§ **EXTRACTED MATERIAL**
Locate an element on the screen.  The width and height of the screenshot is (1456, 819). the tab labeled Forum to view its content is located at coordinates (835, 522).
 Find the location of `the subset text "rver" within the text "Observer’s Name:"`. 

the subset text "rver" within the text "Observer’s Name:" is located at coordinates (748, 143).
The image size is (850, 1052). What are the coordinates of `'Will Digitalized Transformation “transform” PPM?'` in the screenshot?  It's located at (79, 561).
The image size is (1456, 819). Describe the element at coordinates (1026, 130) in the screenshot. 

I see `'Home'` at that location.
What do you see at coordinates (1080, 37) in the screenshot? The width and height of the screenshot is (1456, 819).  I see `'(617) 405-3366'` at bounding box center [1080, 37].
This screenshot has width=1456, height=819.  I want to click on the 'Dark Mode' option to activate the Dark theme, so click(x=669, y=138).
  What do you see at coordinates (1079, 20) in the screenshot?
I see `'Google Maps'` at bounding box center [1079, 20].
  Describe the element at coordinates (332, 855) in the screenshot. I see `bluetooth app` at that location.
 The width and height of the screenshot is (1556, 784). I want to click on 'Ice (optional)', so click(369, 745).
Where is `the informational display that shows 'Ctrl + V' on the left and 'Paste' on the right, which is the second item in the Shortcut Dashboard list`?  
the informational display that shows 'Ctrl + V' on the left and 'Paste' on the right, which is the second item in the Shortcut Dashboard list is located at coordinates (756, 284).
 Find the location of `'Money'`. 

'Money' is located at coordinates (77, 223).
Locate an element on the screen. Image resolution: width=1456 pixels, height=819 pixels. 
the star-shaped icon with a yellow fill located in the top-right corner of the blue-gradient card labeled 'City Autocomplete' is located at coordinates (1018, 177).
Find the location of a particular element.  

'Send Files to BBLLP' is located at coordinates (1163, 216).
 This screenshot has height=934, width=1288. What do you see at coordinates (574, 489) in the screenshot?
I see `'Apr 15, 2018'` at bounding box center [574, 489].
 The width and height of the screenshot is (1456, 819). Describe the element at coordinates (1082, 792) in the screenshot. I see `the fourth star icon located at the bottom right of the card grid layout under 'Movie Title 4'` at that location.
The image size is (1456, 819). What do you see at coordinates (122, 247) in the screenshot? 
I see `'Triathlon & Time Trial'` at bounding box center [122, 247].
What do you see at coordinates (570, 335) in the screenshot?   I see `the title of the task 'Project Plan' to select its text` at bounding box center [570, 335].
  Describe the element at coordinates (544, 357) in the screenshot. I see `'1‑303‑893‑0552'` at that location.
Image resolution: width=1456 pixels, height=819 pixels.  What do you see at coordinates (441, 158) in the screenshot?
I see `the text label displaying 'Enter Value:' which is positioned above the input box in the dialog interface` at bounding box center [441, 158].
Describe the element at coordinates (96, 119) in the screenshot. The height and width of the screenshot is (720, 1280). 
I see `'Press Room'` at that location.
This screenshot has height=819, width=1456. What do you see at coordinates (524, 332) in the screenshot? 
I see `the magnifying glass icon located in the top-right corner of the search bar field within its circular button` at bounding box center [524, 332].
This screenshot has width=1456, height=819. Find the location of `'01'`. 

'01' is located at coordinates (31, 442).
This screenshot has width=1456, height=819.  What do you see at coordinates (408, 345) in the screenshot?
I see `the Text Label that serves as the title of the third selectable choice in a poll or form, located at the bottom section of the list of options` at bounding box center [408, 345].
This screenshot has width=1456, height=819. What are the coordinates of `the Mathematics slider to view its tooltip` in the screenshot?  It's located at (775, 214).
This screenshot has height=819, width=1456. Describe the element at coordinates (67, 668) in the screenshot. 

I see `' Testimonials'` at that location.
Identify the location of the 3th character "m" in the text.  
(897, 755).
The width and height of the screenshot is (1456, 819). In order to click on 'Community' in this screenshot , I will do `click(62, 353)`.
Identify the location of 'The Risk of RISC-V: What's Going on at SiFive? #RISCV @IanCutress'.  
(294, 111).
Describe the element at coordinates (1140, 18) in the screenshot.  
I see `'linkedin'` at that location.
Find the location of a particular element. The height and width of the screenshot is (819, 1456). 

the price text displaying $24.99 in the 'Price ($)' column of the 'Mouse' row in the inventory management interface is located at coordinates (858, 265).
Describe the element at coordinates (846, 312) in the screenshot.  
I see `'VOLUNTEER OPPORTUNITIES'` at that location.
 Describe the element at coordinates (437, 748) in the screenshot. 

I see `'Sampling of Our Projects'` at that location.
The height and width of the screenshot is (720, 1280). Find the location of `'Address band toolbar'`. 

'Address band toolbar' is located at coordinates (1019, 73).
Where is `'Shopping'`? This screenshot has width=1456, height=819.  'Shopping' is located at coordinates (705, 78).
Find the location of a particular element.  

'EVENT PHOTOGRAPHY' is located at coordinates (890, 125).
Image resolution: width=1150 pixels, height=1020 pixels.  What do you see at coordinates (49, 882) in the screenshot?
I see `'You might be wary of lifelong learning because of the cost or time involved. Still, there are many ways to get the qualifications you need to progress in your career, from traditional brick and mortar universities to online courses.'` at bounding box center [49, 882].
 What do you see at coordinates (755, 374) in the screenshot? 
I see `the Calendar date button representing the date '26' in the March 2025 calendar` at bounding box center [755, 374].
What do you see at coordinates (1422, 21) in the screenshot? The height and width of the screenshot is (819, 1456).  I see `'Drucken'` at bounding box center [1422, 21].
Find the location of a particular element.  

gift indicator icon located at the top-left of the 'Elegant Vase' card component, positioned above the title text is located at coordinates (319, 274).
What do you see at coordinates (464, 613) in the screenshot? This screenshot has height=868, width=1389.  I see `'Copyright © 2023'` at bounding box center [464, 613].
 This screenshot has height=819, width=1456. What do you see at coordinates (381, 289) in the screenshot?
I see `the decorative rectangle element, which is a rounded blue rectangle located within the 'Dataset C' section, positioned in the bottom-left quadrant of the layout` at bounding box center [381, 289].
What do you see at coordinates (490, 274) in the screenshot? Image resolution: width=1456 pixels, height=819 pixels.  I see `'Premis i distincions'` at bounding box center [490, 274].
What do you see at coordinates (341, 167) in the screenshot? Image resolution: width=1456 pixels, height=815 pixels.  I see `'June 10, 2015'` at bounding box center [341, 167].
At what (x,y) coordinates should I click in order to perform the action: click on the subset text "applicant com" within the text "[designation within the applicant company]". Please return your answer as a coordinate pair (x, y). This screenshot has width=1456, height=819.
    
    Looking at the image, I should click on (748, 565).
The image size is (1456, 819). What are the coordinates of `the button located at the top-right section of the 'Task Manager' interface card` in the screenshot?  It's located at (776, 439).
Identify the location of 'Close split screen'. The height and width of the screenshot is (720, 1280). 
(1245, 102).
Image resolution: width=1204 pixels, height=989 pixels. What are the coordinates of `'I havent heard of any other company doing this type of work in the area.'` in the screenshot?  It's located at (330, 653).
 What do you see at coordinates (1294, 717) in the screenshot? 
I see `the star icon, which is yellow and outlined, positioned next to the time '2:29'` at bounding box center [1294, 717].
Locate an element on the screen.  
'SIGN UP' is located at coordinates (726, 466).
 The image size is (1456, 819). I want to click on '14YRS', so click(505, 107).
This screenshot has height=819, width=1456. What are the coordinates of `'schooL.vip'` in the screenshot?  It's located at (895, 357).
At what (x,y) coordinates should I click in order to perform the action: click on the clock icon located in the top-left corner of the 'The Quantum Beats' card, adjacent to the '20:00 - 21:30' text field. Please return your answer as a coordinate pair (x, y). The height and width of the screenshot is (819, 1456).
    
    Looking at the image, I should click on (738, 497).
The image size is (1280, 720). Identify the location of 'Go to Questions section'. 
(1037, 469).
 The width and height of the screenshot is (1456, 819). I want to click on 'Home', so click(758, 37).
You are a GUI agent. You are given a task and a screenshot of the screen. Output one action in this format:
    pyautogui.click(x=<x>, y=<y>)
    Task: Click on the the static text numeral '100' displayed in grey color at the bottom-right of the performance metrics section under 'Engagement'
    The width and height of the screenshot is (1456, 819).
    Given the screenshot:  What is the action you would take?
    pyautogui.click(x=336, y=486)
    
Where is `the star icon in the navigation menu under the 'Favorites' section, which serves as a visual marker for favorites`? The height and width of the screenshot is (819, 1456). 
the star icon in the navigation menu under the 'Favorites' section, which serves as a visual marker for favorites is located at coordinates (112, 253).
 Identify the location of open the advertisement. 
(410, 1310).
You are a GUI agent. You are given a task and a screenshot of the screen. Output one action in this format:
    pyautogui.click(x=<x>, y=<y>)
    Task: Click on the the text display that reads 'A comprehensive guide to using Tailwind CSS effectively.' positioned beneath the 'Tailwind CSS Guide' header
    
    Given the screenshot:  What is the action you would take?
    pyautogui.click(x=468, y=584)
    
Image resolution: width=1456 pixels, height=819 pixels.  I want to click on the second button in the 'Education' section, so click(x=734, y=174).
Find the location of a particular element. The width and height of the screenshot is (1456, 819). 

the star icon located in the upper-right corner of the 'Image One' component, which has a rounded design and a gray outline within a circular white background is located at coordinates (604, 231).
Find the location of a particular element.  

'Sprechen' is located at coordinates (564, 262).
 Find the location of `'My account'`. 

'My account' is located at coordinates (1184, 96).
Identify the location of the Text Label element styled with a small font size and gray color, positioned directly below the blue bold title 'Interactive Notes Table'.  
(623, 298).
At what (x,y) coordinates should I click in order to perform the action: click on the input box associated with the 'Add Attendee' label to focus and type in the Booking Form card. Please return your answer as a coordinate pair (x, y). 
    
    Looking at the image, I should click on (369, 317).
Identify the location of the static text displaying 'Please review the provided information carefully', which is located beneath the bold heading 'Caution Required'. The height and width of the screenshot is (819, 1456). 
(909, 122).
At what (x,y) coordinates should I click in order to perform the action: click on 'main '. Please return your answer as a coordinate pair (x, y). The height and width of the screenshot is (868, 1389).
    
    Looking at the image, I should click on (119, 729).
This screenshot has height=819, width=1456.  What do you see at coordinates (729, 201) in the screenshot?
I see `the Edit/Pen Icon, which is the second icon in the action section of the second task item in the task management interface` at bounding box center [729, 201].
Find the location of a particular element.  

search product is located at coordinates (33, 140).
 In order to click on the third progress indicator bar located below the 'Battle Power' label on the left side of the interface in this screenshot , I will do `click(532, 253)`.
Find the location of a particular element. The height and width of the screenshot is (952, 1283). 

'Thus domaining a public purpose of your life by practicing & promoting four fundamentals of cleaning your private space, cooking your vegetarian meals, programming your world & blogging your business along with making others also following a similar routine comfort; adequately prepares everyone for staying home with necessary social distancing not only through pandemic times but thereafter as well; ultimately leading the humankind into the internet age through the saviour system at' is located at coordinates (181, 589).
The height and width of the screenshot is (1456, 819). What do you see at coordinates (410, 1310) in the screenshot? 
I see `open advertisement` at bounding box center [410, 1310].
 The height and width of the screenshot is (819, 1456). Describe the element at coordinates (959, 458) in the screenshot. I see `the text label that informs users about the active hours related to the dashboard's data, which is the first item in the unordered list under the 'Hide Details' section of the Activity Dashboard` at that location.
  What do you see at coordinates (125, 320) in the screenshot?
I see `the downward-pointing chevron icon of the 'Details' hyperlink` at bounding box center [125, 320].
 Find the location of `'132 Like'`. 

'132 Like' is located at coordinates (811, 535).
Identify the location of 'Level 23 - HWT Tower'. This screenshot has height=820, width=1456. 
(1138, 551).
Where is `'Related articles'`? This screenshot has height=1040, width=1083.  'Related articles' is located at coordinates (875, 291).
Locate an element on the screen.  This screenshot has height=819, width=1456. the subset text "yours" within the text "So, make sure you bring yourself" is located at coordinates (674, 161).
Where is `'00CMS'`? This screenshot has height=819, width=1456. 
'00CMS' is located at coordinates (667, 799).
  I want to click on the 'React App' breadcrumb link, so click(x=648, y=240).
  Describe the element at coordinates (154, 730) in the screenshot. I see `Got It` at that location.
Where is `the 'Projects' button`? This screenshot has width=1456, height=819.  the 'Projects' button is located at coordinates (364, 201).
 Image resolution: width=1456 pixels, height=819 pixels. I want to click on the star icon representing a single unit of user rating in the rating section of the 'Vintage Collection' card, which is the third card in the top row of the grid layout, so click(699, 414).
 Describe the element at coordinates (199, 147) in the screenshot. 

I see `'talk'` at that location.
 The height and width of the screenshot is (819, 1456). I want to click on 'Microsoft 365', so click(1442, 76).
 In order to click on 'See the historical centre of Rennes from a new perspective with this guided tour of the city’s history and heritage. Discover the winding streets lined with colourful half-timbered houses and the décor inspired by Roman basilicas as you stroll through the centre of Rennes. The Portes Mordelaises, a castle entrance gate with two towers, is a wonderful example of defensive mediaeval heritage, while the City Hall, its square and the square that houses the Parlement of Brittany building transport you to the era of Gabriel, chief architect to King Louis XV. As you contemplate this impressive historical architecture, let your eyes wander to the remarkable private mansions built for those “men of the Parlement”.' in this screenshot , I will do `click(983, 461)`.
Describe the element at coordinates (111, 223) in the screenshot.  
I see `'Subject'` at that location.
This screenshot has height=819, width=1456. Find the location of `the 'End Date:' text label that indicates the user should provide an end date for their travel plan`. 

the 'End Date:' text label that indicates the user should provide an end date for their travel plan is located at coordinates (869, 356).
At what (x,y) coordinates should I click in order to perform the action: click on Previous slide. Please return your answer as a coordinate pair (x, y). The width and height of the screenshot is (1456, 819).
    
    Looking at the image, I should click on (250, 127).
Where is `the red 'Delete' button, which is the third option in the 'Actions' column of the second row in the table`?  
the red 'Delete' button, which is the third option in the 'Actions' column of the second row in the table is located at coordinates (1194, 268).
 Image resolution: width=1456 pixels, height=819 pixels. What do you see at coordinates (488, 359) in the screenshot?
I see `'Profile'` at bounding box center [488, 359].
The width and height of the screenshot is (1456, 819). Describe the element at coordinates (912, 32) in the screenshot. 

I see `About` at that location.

§ **GOAL**
Render as a Markdown table the lines of the entries above, from the line with "Identify the location of the 3th" to the line with "gift indicator icon", both ends included. Use the columns No and Line, number each row, and omit blank lines.

§ **EXPECTED ANSWER**
| No | Line |
|---|---|
| 1 | Identify the location of the 3th character "m" in the text.   |
| 2 | (897, 755). |
| 3 | The width and height of the screenshot is (1456, 819). In order to click on 'Community' in this screenshot , I will do `click(62, 353)`. |
| 4 | Identify the location of 'The Risk of RISC-V: What's Going on at SiFive? #RISCV @IanCutress'.   |
| 5 | (294, 111). |
| 6 | Describe the element at coordinates (1140, 18) in the screenshot.   |
| 7 | I see `'linkedin'` at that location. |
| 8 | Find the location of a particular element. The height and width of the screenshot is (819, 1456).  |
| 9 | the price text displaying $24.99 in the 'Price ($)' column of the 'Mouse' row in the inventory management interface is located at coordinates (858, 265). |
| 10 | Describe the element at coordinates (846, 312) in the screenshot.   |
| 11 | I see `'VOLUNTEER OPPORTUNITIES'` at that location. |
| 12 |  Describe the element at coordinates (437, 748) in the screenshot.  |
| 13 | I see `'Sampling of Our Projects'` at that location. |
| 14 | The height and width of the screenshot is (720, 1280). Find the location of `'Address band toolbar'`.  |
| 15 | 'Address band toolbar' is located at coordinates (1019, 73). |
| 16 | Where is `'Shopping'`? This screenshot has width=1456, height=819.  'Shopping' is located at coordinates (705, 78). |
| 17 | Find the location of a particular element.   |
| 18 | 'EVENT PHOTOGRAPHY' is located at coordinates (890, 125). |
| 19 | Image resolution: width=1150 pixels, height=1020 pixels.  What do you see at coordinates (49, 882) in the screenshot? |
| 20 | I see `'You might be wary of lifelong learning because of the cost or time involved. Still, there are many ways to get the qualifications you need to progress in your career, from traditional brick and mortar universities to online courses.'` at bounding box center [49, 882]. |
| 21 |  What do you see at coordinates (755, 374) in the screenshot?  |
| 22 | I see `the Calendar date button representing the date '26' in the March 2025 calendar` at bounding box center [755, 374]. |
| 23 | What do you see at coordinates (1422, 21) in the screenshot? The height and width of the screenshot is (819, 1456).  I see `'Drucken'` at bounding box center [1422, 21]. |
| 24 | Find the location of a particular element.   |
| 25 | gift indicator icon located at the top-left of the 'Elegant Vase' card component, positioned above the title text is located at coordinates (319, 274). |